The ball had broken some of the short ribs on the left side, nearly driving them into the lung; thus he was in a dangerous state. Florian peeped into the bell-tent, and, by a dim lantern hung on the pole thereof, could see Hammersley lying on his camp-bed asleep, apparently, and pale as marble; and he thought it a sorrowful sight to see one whose splendid physique seemed of that kind which no abstract pain or trouble could crush—who could ever bear himself like a man—weak now as a little child—levelled by the bullet of a cowardly assassin.

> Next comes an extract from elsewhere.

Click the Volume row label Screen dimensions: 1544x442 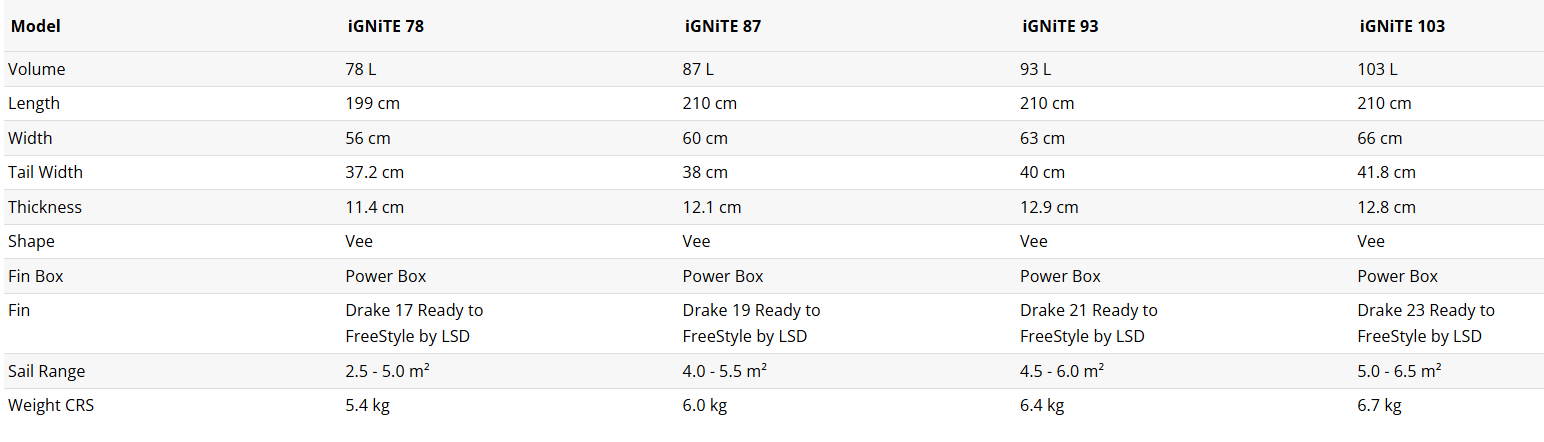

Florian, though worn, weary, and sorely athirst after the skirmish by the Euzangonyan Hill, the subsequent pursuit, and all connected therewith, before betaking him to his tent, paid his next visit to Tattoo, for, after his friend, he loved his horse.

A little way apart from where the store-waggons were parked and the artillery and other horses knee-haltered, Tattoo was lying on a heap of dry brown mealie-stalks in a pool of his own blood, notwithstanding that, awaiting Florian's return and orders, a kindly trooper of the Mounted Infantry had bound an old scarlet tunic about the poor animal's off thigh, where the bullet, meant for his rider, had made a ghastly score-like wound, in one part penetrating at least seven inches deep; and where Tattoo had remained standing for some time in one spot, the blood had dripped into a great dark crimson pool.

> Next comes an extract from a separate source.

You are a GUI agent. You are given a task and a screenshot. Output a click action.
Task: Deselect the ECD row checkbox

'Can nothing be done to stop it?' asked Florian.

'Nothing, sir,' replied a Farrier-Sergeant of the Royal Artillery.

'But the horse will die if this kind of thing goes on.'

The sergeant shrugged his shoulders, saluted, and turned away, while Florian put an arm round the drooping head of the horse caressingly; and, as if sensible of his sympathy, the animal gazed at him with his large, soft brown eyes, that were streaked with blood-shot veins now.